Apartments are getting bigger as new apartment builders are expanding the size of apartments, especially to accommodate home office space, according to a new study from RentCafe.
Experts confirm that this upsizing trend is linked to how renters’ priorities have shifted because of the pandemic.
“The pandemic and work-from-home has made people more conscious of the space in which they live and work,” said Doug Ressler, manager of business intelligence at Yardi Matrix. “The pandemic has significantly accelerated issues on designers’ minds well before 2020. These issues involve the rise of the home as a workspace, and a deeper emphasis on health and well-being.”
Kirkland, Washington and Scottsdale, Arizona are examples of two cities where apartments are getting bigger with new construction.
For example, Kirkland, located on the eastern shore of Lake Washington, is adding an additional 211 square feet to apartments as compared to those built in the last half of the 2010s. Next is Scottsdale, adding 208 extra square feet.

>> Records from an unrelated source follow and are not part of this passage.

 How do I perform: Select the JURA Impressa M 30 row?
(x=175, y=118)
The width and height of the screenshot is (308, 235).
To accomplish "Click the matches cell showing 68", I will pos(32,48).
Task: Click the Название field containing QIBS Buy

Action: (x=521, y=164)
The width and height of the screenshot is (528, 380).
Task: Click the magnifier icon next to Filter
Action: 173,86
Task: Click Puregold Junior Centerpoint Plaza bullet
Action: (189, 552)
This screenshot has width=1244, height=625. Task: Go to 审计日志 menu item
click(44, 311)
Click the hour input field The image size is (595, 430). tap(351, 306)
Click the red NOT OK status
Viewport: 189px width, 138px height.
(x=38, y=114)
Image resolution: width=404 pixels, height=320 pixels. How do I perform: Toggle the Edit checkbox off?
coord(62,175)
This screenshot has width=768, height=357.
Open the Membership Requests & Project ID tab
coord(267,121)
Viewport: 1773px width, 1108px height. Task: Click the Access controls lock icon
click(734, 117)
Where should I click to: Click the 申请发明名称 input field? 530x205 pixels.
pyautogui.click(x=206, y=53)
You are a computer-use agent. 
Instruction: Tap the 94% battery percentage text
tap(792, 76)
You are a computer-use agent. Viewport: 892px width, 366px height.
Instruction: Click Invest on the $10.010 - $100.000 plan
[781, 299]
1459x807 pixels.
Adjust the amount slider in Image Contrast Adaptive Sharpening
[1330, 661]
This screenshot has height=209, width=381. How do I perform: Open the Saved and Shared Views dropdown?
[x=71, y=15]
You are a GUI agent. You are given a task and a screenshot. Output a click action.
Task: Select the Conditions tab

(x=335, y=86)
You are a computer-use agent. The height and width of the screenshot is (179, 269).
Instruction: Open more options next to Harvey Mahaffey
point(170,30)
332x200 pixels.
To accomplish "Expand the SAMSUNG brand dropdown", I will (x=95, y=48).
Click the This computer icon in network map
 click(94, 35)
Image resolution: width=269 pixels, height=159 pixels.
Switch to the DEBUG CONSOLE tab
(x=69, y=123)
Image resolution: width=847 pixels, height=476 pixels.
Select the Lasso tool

RentCafe explains more about its findings:
- Of the 92 cities where apartment floorplans in buildings under construction were analyzed, 33 are already trending toward larger apartments, averaging 942 sq. ft., compared to what was built in the past five years (894 sq. ft.).
- Despite the well-known space limitations, urban areas have predominantly embraced this change in apartment construction. Of the 33 cities with expanding floorplans, only seven are in suburban areas.
- Also, two-bedroom apartments are expanding in size in more than half of the cities analyzed, by 39 sq. ft. on average.
- Everett, Wash,, is the trend leader. At 1,195 sq. ft., apartments under construction here are the largest currently being built in the nation and boast the most extra space (267 sq. ft.) compared to what has been delivered here in the past five years.
- After consistently reducing the size of its rentals for years, Chicago has added 38 sq. ft. of space to its under-construction apartments, currently averaging 838 sq. ft.
Targeting more space in Los Angeles for apartments
Alex Valente, Senior Vice President for High Street Residential, told RentCafe that in order to target renter demand for more space, his team intentionally designed larger apartments for Llewellyn, their recently completed 318-unit multifamily community in Los Angeles.
“At the time of design three years ago, this approach went against the grain of other developments in downtown LA. The pandemic and resulting work-from-home model has only accelerated this trend and increased demand for more space. In addition to Llewellyn’s units being on average 20 percent larger than competitors, the unit mix is made up of 65 percent two-bedrooms. This was done to allow renters to share the cost of living with a roommate or utilize a separate and private work-from-home space,” Valente said.
Too early to call it a home office trend?
Daryl Spradley, Senior Vice President of Charles Wayne Consulting, Inc. said that while some places are experience an upsizing trend, it’s still too early to know for sure whether it’s an effect of the pandemic. .
He told RentCafe that this growth in size is triggered by developers who are addressing “renters by choice” and “digital nomads” — people with high income who choose not to buy, but to rent, due to various reasons linked to lifestyle, such as mobility.
“The number of people that earn over $100,000 a year is significantly higher than it was 2 or 3 years ago. Those are renters, but obviously renters by choice because they can go out and buy a house,” Spradley said.